- **TUGAS TERTULIS**
**a)** Dalam tulisan tentang Salim Said, apa jabatan yang disebutkan untuknya?
**b)** Kutip bagian tulisan tentang Salim Said yang dimulai dengan "JAKARTA – Bicaranya" dan diakhiri dengan "militer yang handal.", tanpa mengubah satu kata pun.

Salim Said dan Dua Raja Jawa

Oleh: Syaefudin Simon

Berita sidikkasus.co.id

JAKARTA – Bicaranya keras dan menggebu. Tapi enak, rinci dan banyak data. Itulah Prof. Dr. Salim Said, Guru Besar Universitas Pertahanan Republik Indonesia yang Sabtu (18/5/024) lalu wafat di Jakarta. Indonesia kehilangan seorang analis politik militer yang handal.

Dari sekian kali mengikuti kuliah umum dan seminar di mana Salim Said menjadi pembicara utamanya, yang paling menarik adalah analisisnya tentang pemerintahan orde baru yang menurutnya seperti dipimpin Raja Jawa. Para pengamat politik, terutama dari luar negeri, kata Salim Said, selalu keliru memprediksi arah politik Indonesia karena basis teorinya menganggap Indonesia sebagai negara demokrasi modern. Padahal sejatinya di bawah kepemimpin Soeharto, Indonesia adalah kerajaan. Tepatnya Kerajaan Jawa.

- **DAFTAR MATERI**
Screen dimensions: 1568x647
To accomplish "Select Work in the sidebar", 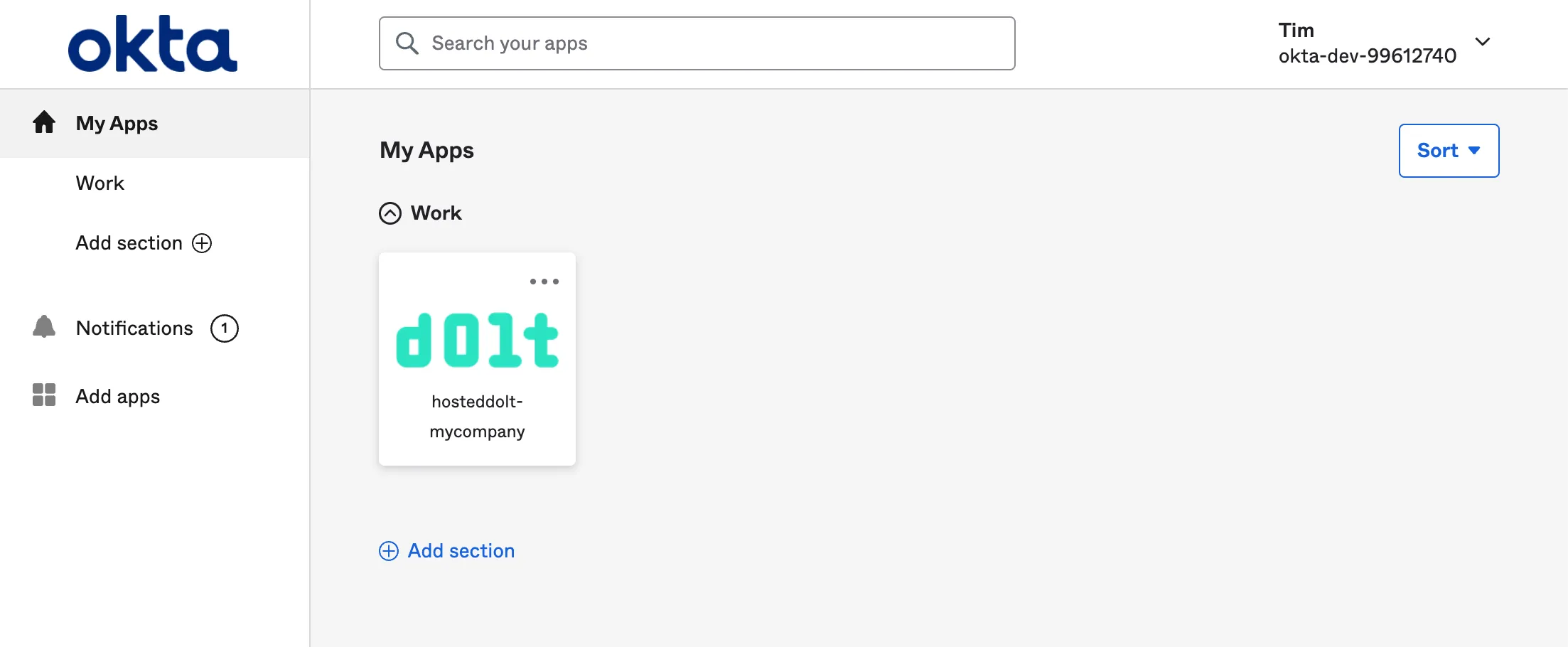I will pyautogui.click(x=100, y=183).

---

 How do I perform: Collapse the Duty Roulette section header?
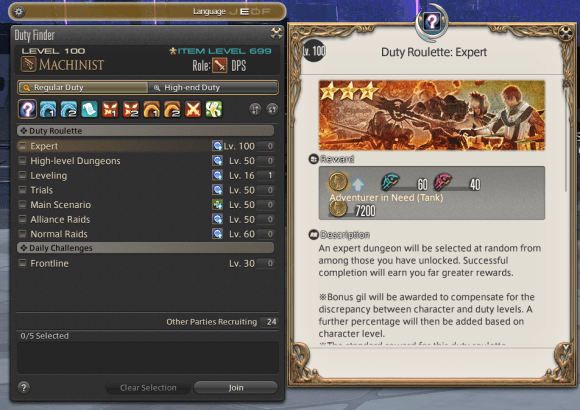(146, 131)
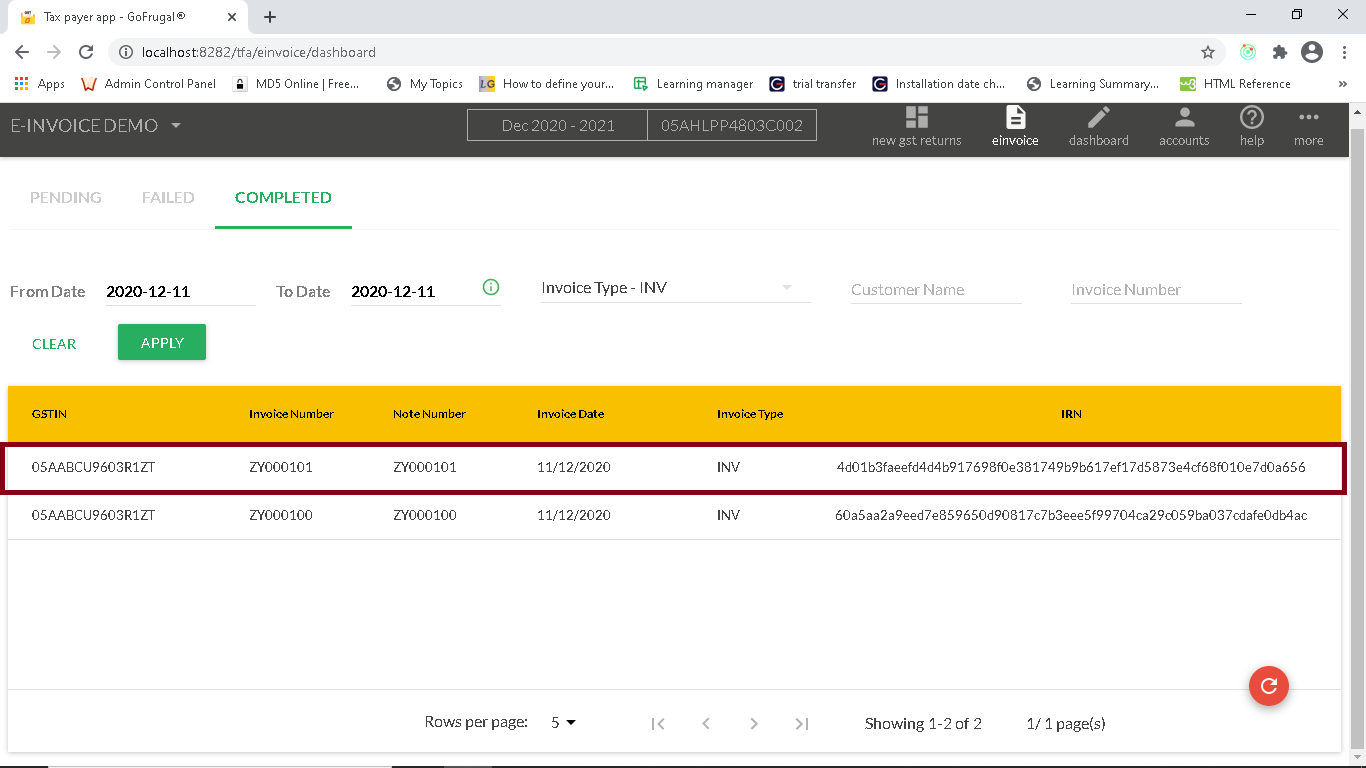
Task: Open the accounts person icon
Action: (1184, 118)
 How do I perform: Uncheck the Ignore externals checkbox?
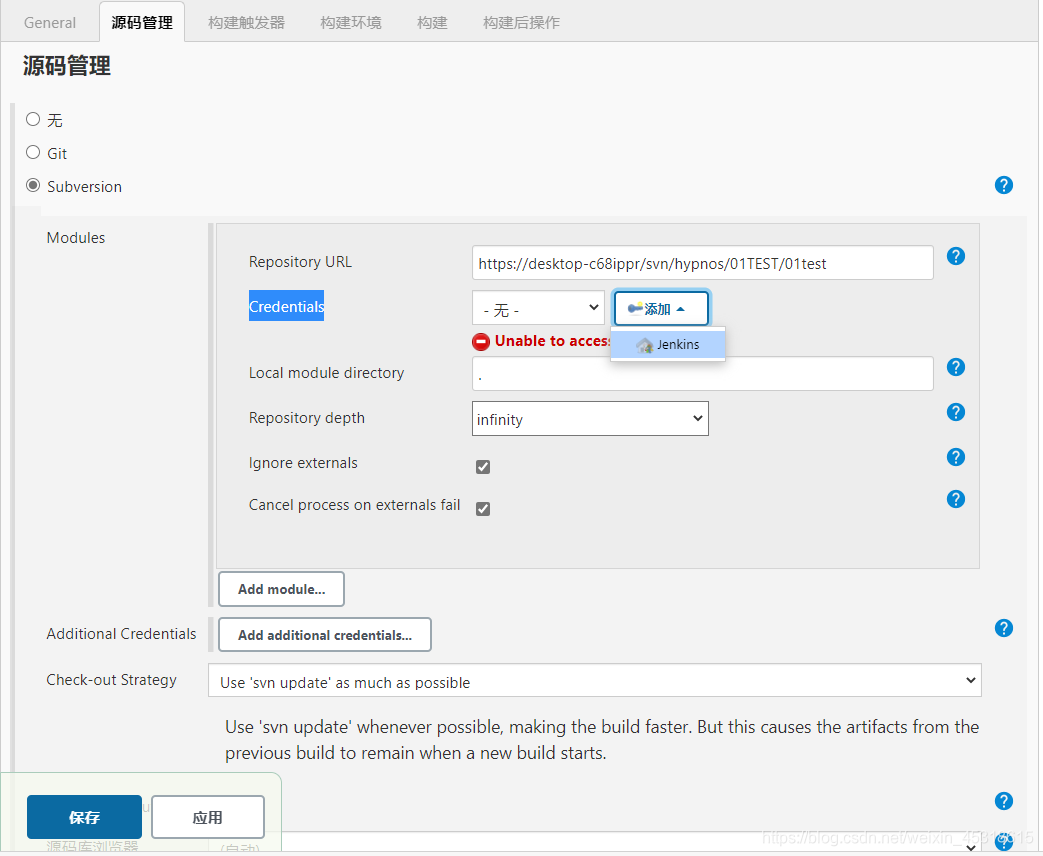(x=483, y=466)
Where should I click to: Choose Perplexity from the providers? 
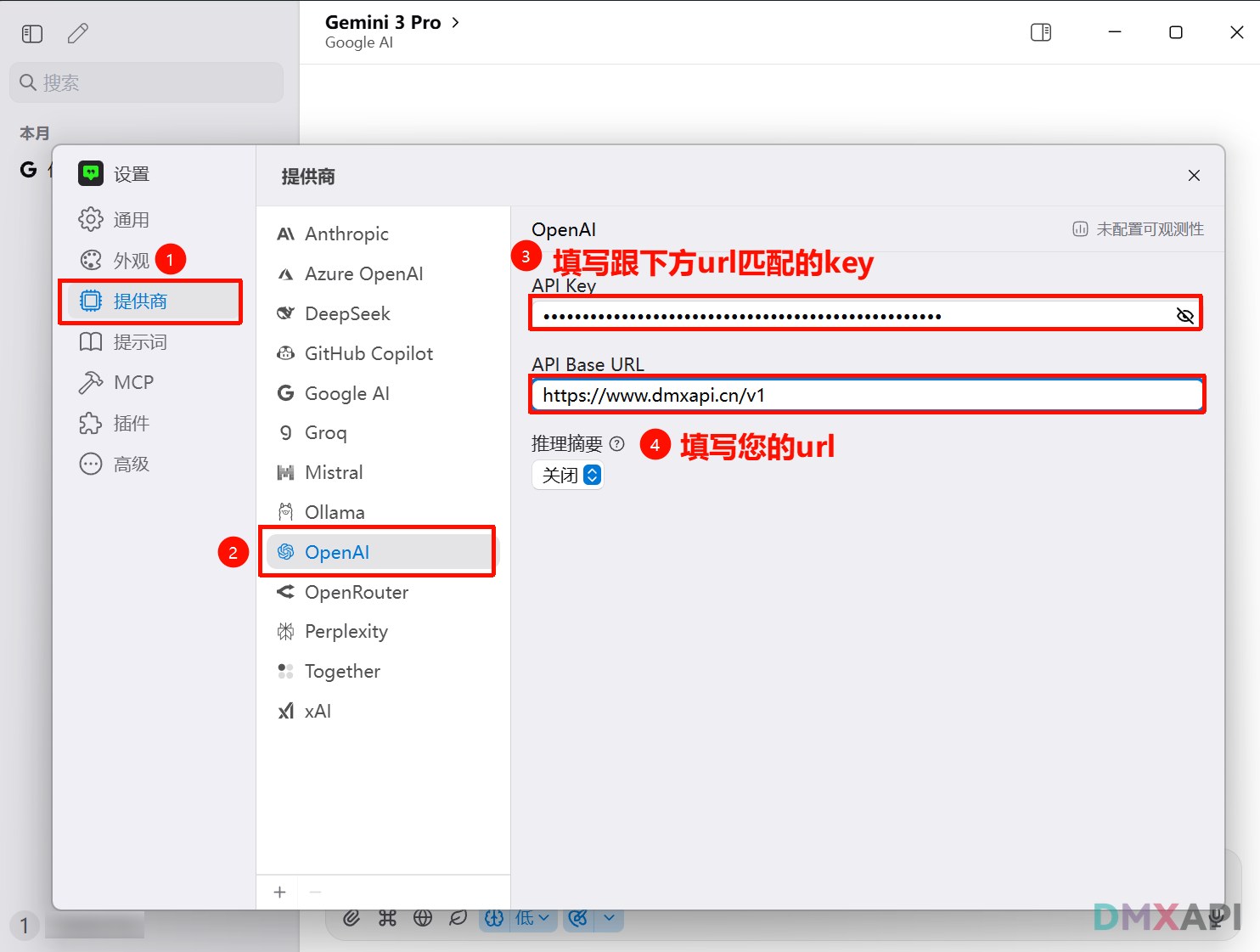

* * *

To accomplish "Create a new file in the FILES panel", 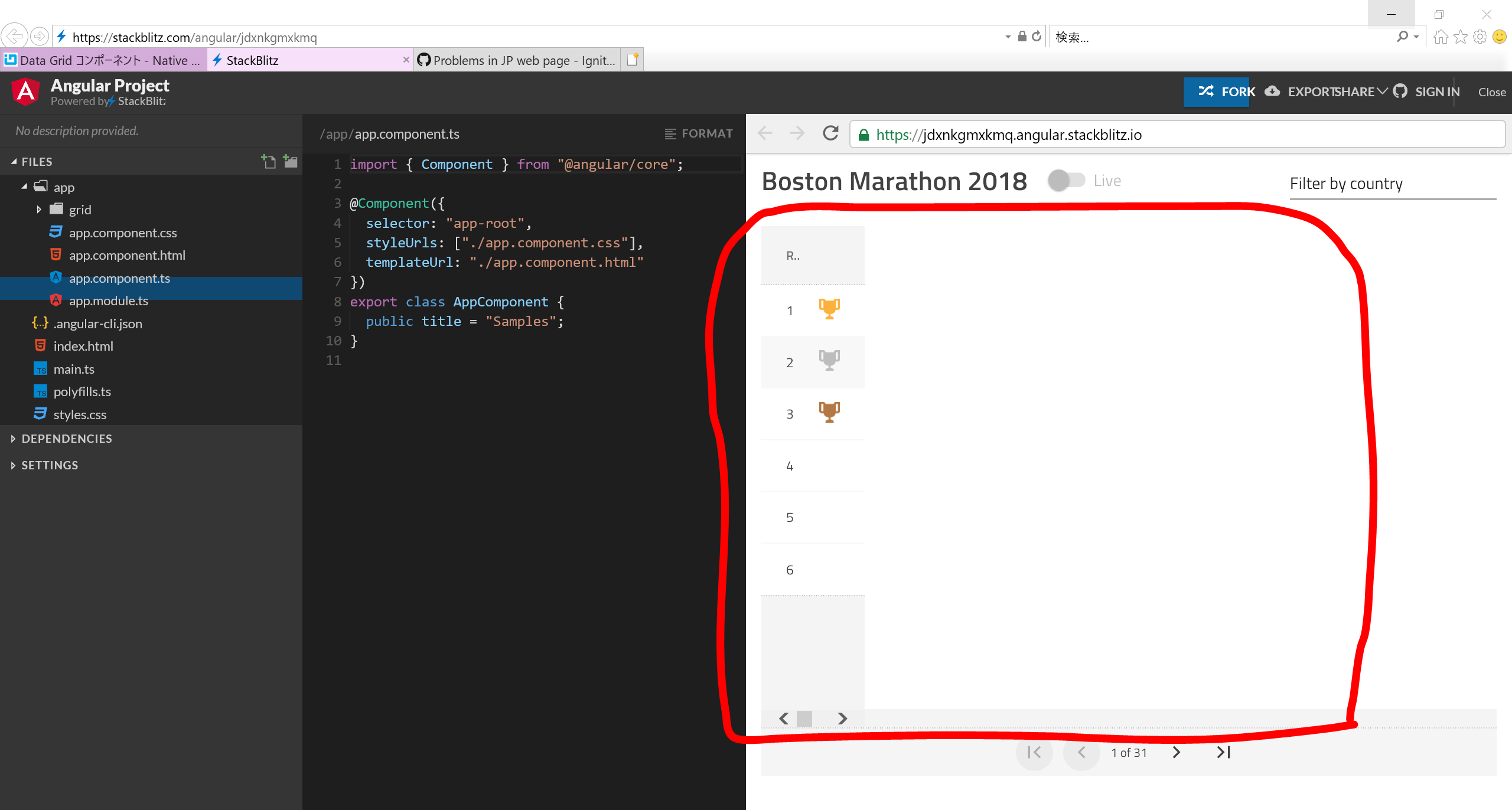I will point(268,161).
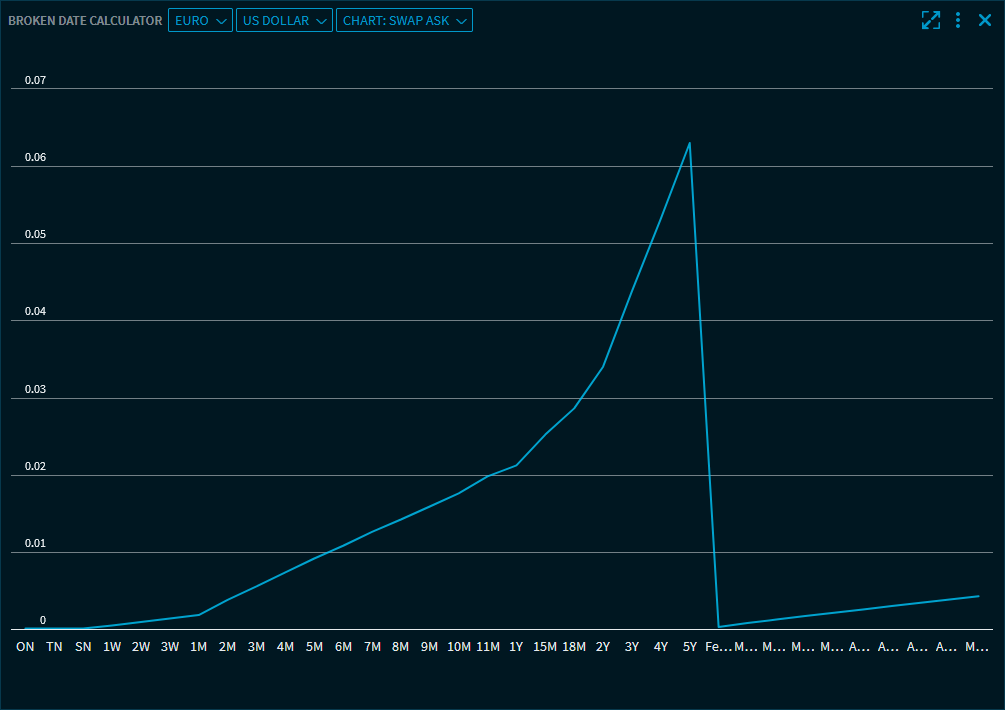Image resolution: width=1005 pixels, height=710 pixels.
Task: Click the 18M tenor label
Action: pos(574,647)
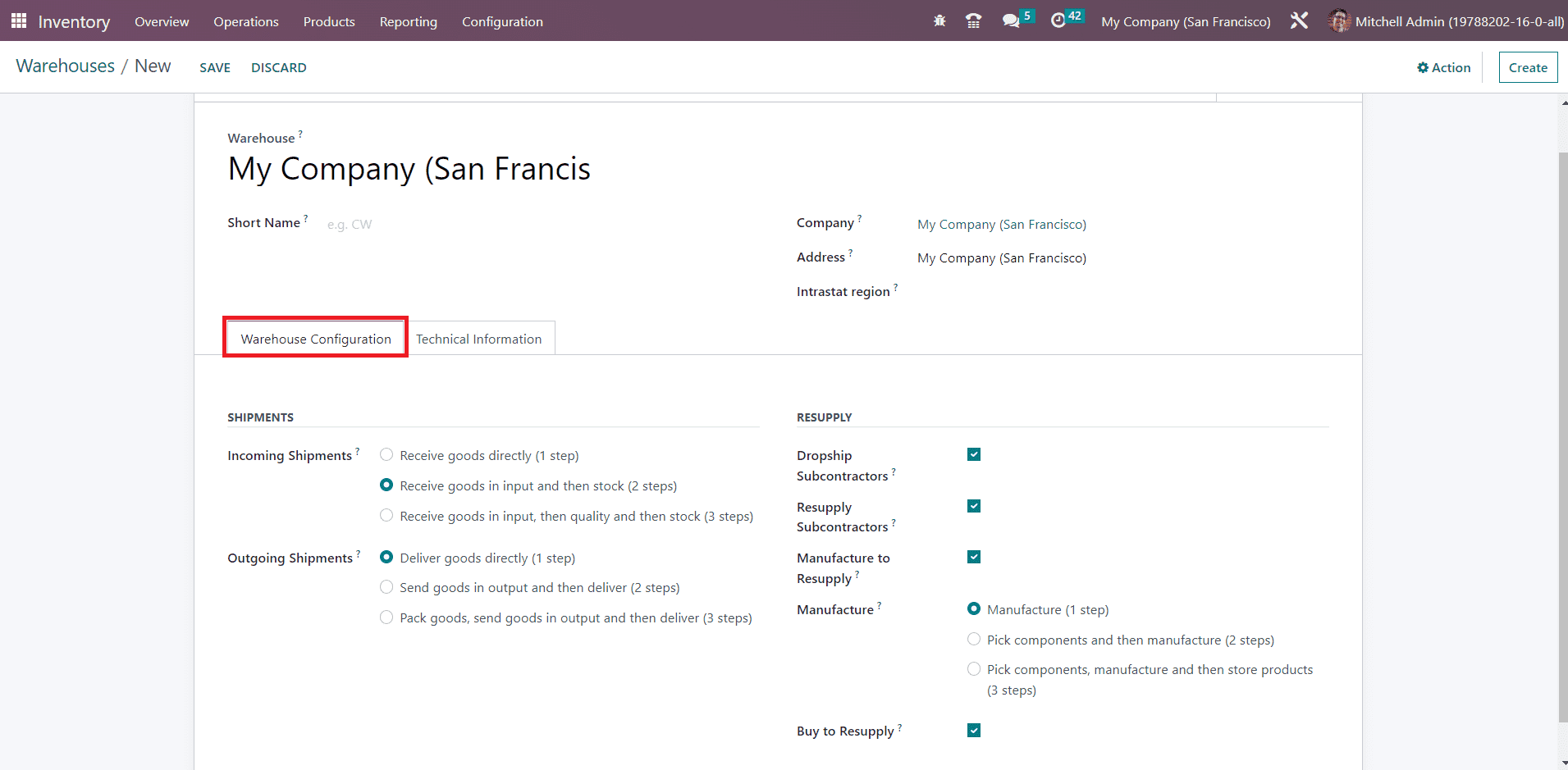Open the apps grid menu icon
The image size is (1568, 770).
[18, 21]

- **JAWABAN TUGAS**
**a)** Guru Besar Universitas Pertahanan Republik Indonesia.

**b)**
JAKARTA – Bicaranya keras dan menggebu. Tapi enak, rinci dan banyak data. Itulah Prof. Dr. Salim Said, Guru Besar Universitas Pertahanan Republik Indonesia yang Sabtu (18/5/024) lalu wafat di Jakarta. Indonesia kehilangan seorang analis politik militer yang handal.